Peer Editing Sheet - Essay One
Brian Thill
Peer
editing is valuable for several reasons. Your writing and thinking about this
assignment will benefit from a thoughtful, candid assessment of your work by
your peers at the drafting stage, and your writing and thinking will also
benefit from the act of reading the works of others and seeing how and why they
approach the same analytical task you are approaching in your own work. Lastly,
good writing requires good rewriting, and the more practice you get with
treating critical writing as an ongoing process and not just the creation of an
end product, the stronger your work will be, in this assignment and in future
assignments.
This peer editing sheet should take 30-40 minutes
to complete. Remember that it is important to get feedback to the other
person promptly and well before the final draft is due so that the writer can
use your comments in the revision process. Overly general or perfunctory
comments in peer editing will lower your class participation writing grade.
1. Read through the entire essay. Mark the thesis statement and the
central arguable claims of the essay as you read.

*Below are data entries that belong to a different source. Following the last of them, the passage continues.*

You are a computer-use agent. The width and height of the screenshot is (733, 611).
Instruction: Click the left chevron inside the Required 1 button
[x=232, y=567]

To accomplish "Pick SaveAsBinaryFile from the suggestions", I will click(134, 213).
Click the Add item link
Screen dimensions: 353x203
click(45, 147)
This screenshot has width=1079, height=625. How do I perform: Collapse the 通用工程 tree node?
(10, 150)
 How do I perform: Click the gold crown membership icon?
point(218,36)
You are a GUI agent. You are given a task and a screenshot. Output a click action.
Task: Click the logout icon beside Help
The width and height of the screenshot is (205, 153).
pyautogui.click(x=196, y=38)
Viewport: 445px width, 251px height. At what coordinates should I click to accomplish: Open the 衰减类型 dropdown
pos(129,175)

2. Does the essay answer the first critical question in the prompt: How
does Epictetus’ understanding of god and our relation to god help us to lead a
happy life? Where and how does it answer this question? Does the essay explain why Epictetus understands it in this
way?
3. Does the essay take a clear interpretive position (personalism or
pantheism)? Where and how does it defend that position clearly and with
relevant passages from the texts?
4. A primary task in the prompt is to understand
Epictetus’ views. Does the essay explain exactly how the correct religious
beliefs, according to Epictetus, are important in helping us to see ourselves
and the world in such a way as to produce happiness? Does it swerve from the
prompt by digressing into a critique of the truth of those beliefs or a focus
on whether Epictetus is right?
5. How does the essay make use of quotations: too much, too little, with
limited relevance, with unclear explanations? Assess how the essay’s particular
use of quotations helps or hinders the development of its central arguments.

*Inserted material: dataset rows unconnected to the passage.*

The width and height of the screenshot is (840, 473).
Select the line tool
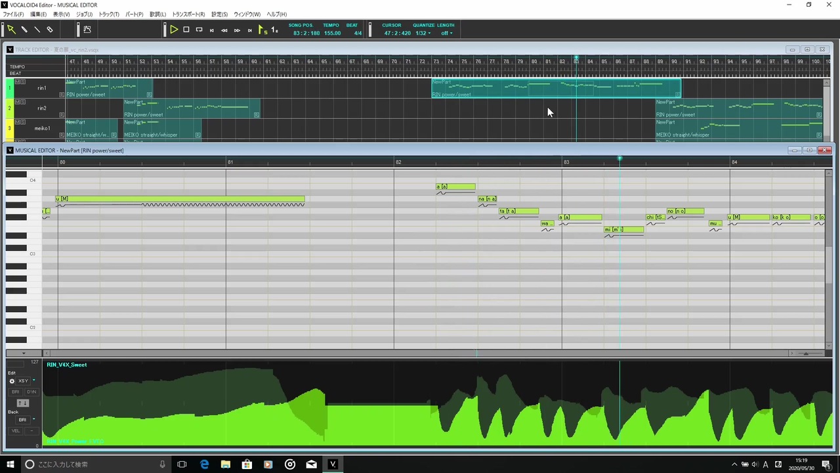tap(37, 30)
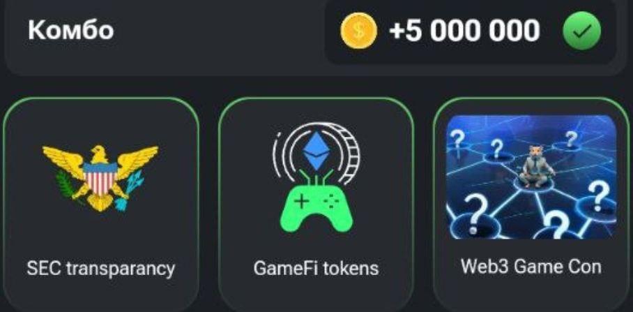Click the Web3 Game Con label text
Screen dimensions: 633x312
531,267
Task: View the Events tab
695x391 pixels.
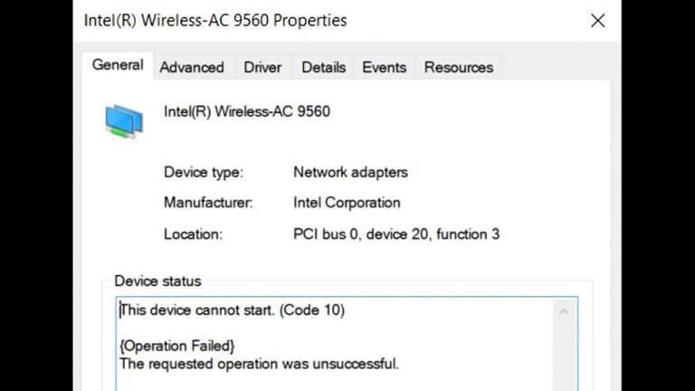Action: click(385, 67)
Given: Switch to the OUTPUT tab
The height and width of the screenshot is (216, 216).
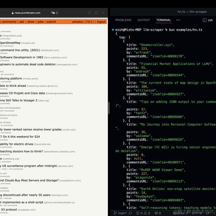Looking at the screenshot, I should coord(144,20).
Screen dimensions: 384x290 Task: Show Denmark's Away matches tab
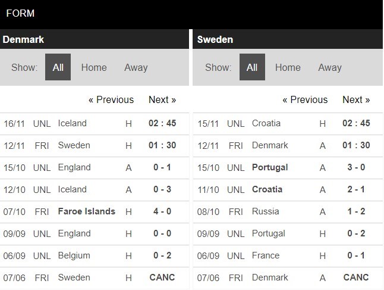136,67
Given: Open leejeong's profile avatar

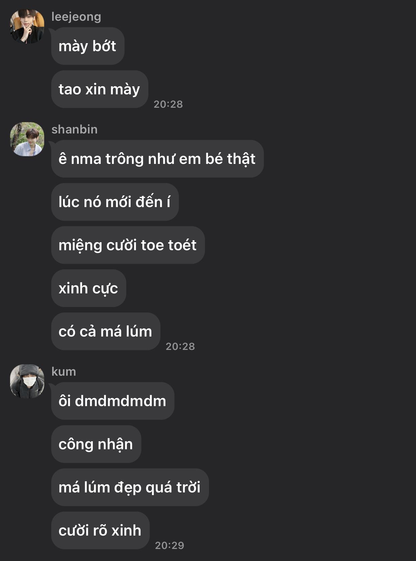Looking at the screenshot, I should 27,26.
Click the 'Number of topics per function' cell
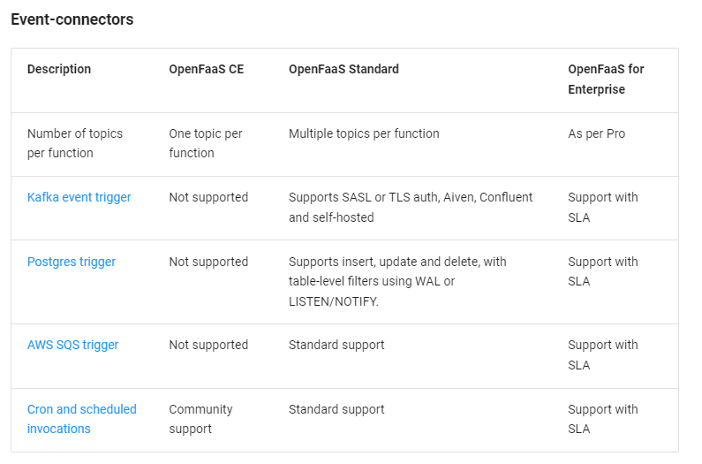 coord(75,143)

6. Which specific elements from the assigned sections of the Writer’s Handbook and The Craft of Research could this writer
benefit from making better use of? Explain with specific examples from the
essay and the texts.
7. Are the topic sentences, thesis, transitions, and other central
arguable claims clear throughout the essay? Identify specific strengths and
weaknesses in each of these.
8. Are the individual claims and idea in the essay developed in a
coherent fashion that supports and advances the central argument? Identify
where it accomplishes this most successfully, and where it is struggling.
9. Does the writer anticipate counterarguments or objections and confront
them in his or her argument? Have they engaged with elements in Epictetus that
might complicate or contradict their argument or have they avoided them?

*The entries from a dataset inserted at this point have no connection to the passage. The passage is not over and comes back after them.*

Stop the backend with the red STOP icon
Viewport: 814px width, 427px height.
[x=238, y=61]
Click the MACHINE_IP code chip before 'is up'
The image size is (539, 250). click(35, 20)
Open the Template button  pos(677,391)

10. Does the writer employ correct formatting and citation throughout the
essay?
11. How would you assess the completeness and thoroughness of this essay
and its incorporation of all required components of the instructor’s assigned
drafting processes: excellent, satisfactory, partially complete, deficient?
12. At this stage, how would you rate the following components of the
writing in this essay: a) its conceptual understanding; b) rhetorical strength
and purpose; c) clarity of thesis; d) development and support of arguments; e)
coherent flow and well-organized structure; and f) quality of language and
mechanics?
13. What are the two greatest strengths of this essay, and how can the
writer use those as a way to think about revision strategies?
14. What do you see as the two biggest problem spots or challenges this
writer is attempting to confront in this essay? What specific advice would most
help them deal with these in the revision process?